Relacionar os alimentos que são levados para a ceia de Natal com sentimentos e falar sobre eles, agradecer pela oportunidade de nutrir corpo e a alma. Lembrar das receitas das pessoas mais velhas da família ou das pessoas que por acaso não possam estar presente na data mas que serão lembradas pelo sabor de suas criações gastronômicas levadas por outras pessoas.


Levar os principais ingredientes para a festa de Natal: a alegria e a paz. Por isso, nada de brigar com a mãe, o marido ou com o cunhado para que eles façam um Natal diferente. A cada ano é possível fazer uma pequena modificação para buscar uma comemoração sem excessos e com mais intenção e que todos fiquem satisfeitos.
Decoração e ceia sem exagero e sem desperdício, buscando ideias simples e bonitas.


Dê um lugar de destaque para o presépio.
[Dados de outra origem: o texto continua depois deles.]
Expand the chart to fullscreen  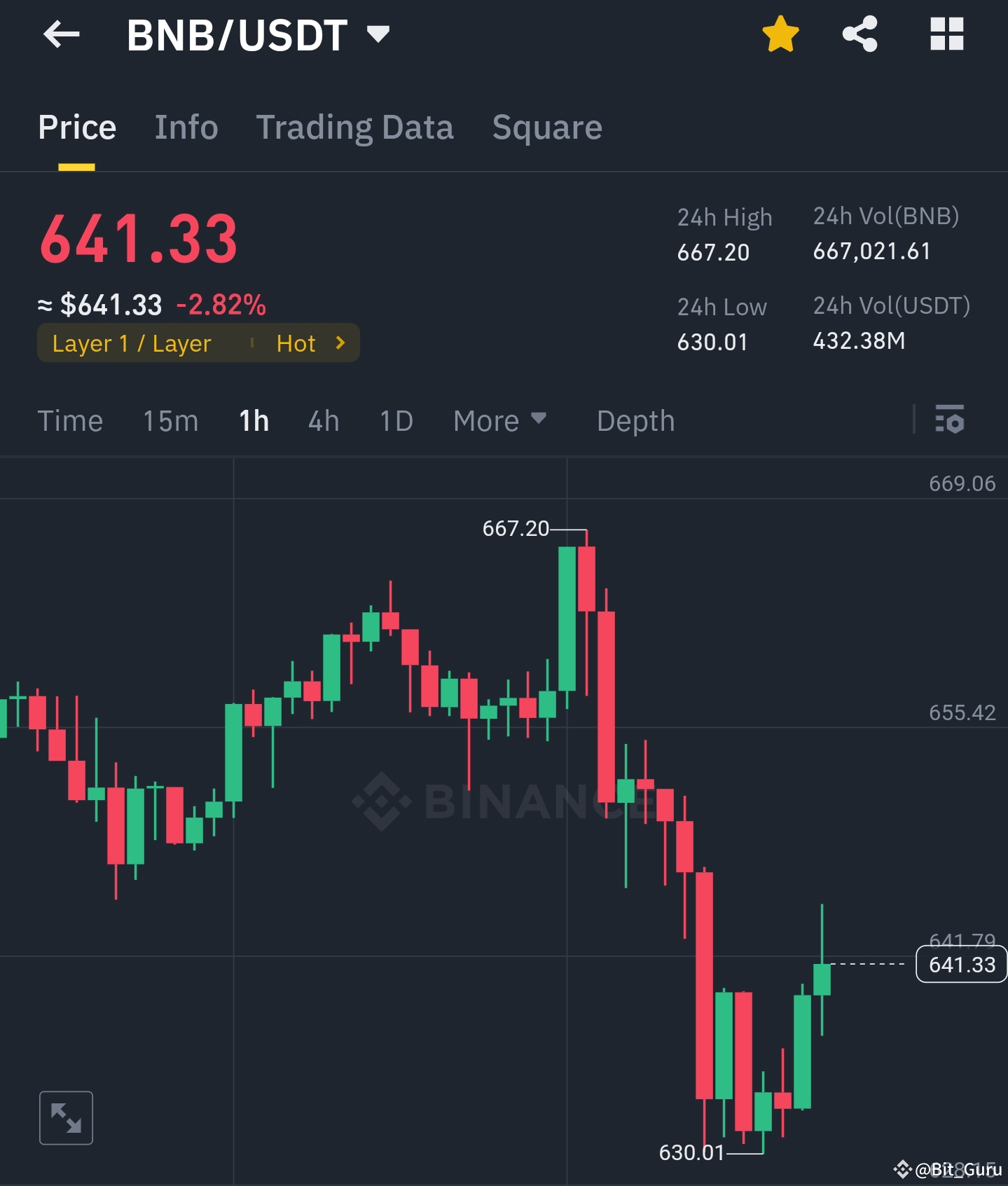[x=66, y=1117]
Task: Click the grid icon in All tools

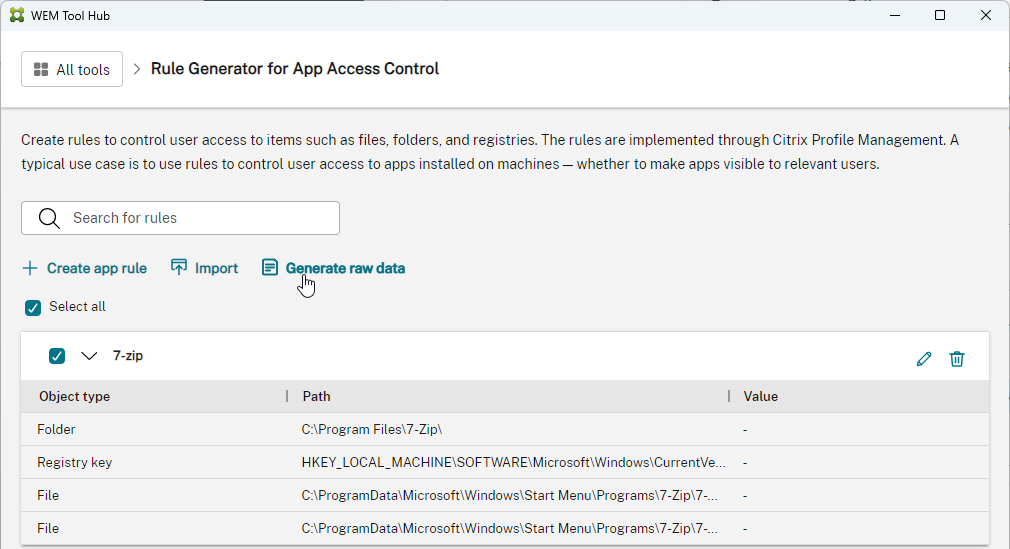Action: pos(41,70)
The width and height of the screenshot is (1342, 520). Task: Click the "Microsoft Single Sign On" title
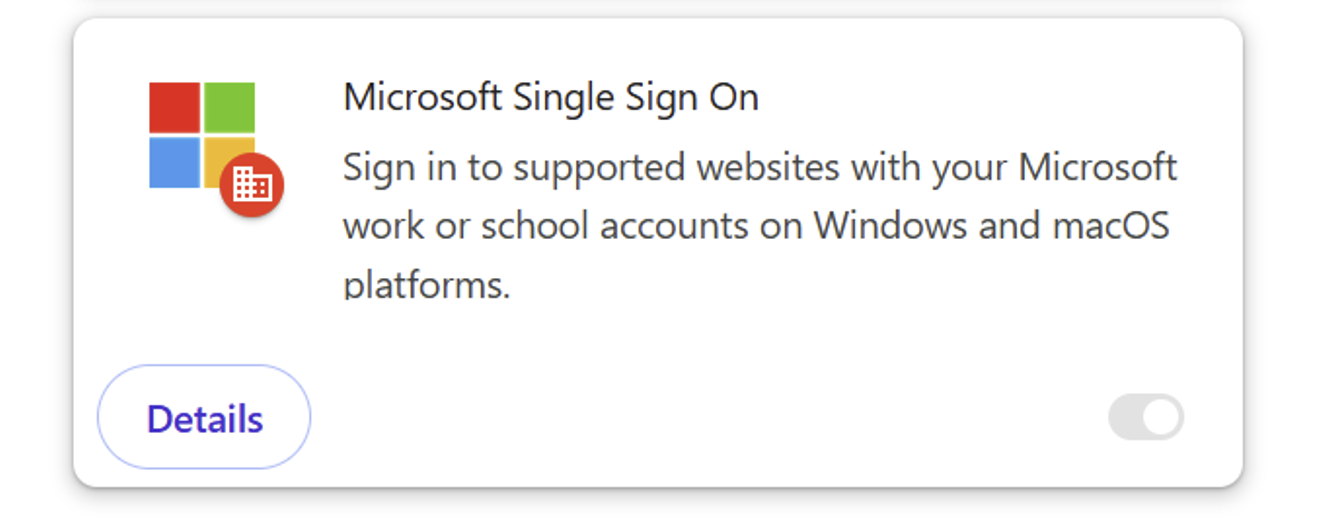tap(551, 97)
Em muitas casas, o menino Jesus se perde em meio à montanha de presentes que fica no pé da árvore de Natal.


Resgatar a história da comemoração do Natal que vem desde a era pré-cristã quando alguns povos já confraternizavam neste período.


Criar tradições dentro da tradição maior que é a comemoração do Natal. Cada família pode manter seus costumes, passados de geração para geração. Pode ser um teatro mostrando a cena do nascimento de Jesus com a participação das crianças, leitura de frases diversas que falem de sentimento e valores, brincadeiras e gincanas que animem a festa e integrem os convidados.


Os amigos-ocultos também são positivos porque os presentes são acompanhados por palavras carinhosas, o que dá um significado bacana ao ato de presentear. É também uma forma de diminuir a quantidade de gastos com presentes já que cada pessoa dá apenas um, contribuindo para uma menor produção de lixo e reduzindo o impacto ambiental. Por fim, também é uma excelente forma de integrar os participantes e perceber o verdadeiro significado de confraternização e de troca.


Você pode fazer um presente, abrir mão de algo que você tem para agradar uma pessoa querida ou comprar em feiras de economia solidária ou comércio local.


Lembrar de nossos vizinhos e funcionários e buscar celebrar o Natal também com eles. Lembre-se que muitas pessoas não moram próximo de seus familiares e vão passar o Natal sozinho. Seja solidário com quem precisa de companhia.


Os presente pedem uma explicação. “Por que eu escolhi este presente para você?” Os cartões podem servir para registrar esta intenção carinhosa.


Um bom presente é dar seu tempo: ajudar alguém a estudar para uma prova, ajudar os pais nas tarefas domésticas, levar alguém ao médico quando necessário.


Cultivar o desapego de bens materiais. Alimentar o simbólico da confraternização.


Enfim, presentes, ceia e decoração de Natal não devem prevalecer sobre o desejo e o esforço das pessoas em buscar uma confraternização verdadeira, de encontro entre pessoas que se importam umas com as outras e querem um mundo de paz.